56. An antibiotic-containing composition for use in treating a subject whose sepsis has been diagnosed by any of the diagnosis method disclosed in claims 1 to 21.
57. A kit comprising the means for determining the expression of at least two markers selected in the group consisting of: the VEP13 epitope of CD16, the intracellular TLR2 receptor, the surface or intracellular TLR4 receptor, the surface CD24 polypeptide and the surface CD64 polypeptide.
58. The kit according to claim 57, comprising the means for determining the expression of at least the surface TLR4 receptor and the CD24 polypeptide.
59. The kit according to claim 57, comprising the means for determining the expression of at least the surface TLR4 receptor, the CD24 polypeptide and the CD64 polypeptide.
60. The kit according to claim 57, comprising the means for determining the expression of at least the intracellular TLR2 receptor, the surface TLR4 receptor, the CD64 polypeptide and the CD24 polypeptide.
61. The kit according to any one of claims 57 to 60, comprising (1) first antibodies which bind to at least two of the biomarkers of the invention; and, optionally, (2) different antibodies which bind to the first antibodies and are conjugated to a detectable label, preferably a fluorescent or luminescent label.
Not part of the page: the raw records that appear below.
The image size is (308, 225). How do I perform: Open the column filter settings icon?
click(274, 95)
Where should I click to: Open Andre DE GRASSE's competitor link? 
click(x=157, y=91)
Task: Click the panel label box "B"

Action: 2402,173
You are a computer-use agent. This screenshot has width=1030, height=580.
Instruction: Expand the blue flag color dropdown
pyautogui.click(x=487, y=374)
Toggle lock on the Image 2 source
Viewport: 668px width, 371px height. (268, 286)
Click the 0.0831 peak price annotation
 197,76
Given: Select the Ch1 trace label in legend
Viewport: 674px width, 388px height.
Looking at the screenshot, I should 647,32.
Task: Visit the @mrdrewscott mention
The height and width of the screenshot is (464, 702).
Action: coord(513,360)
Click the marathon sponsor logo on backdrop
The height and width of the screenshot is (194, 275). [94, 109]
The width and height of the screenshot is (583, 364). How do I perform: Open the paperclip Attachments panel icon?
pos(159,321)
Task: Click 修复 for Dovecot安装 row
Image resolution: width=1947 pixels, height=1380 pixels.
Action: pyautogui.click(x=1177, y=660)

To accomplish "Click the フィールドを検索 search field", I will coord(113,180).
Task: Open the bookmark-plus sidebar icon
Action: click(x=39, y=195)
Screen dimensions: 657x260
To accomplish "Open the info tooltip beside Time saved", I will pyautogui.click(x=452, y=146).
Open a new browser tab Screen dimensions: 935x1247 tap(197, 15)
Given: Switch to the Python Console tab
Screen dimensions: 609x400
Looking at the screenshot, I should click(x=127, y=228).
62. Use of a diagnosis kit comprising at least one antibody recognizing the VEP13 epitope and a detectable marker, for diagnosing sepsis from a biological sample of a subject.
63. The use according to claim 62, wherein said antibody is an IgM monoclonal antibody, preferably the VEP13 antibody.
64. Use of a kit comprising at least one antibody recognizing the Toll-like receptor 2 and a detectable marker, for diagnosing sepsis from a biological sample of a subject.
65. Use of a kit comprising at least one antibody recognizing the Toll-like receptor 4 and a detectable marker, for diagnosing sepsis from a biological sample of a subject.
66. Use of a kit comprising reagents and compositions for determining the expression of TLR2 and/ or TLR4 for diagnosing sepsis from a biological sample of a subject.
67. Use of a kit comprising reagents and compositions for determining surface CD24 expression for diagnosing sepsis from a biological sample of a subject.
68. Use of a kit comprising reagents and compositions for determining surface CD64 expression for diagnosing sepsis from a biological sample of a subject.
69. The use according to any one of claim 62 to 68, wherein said subject is a human individual who presents at least two symptoms of SIRS.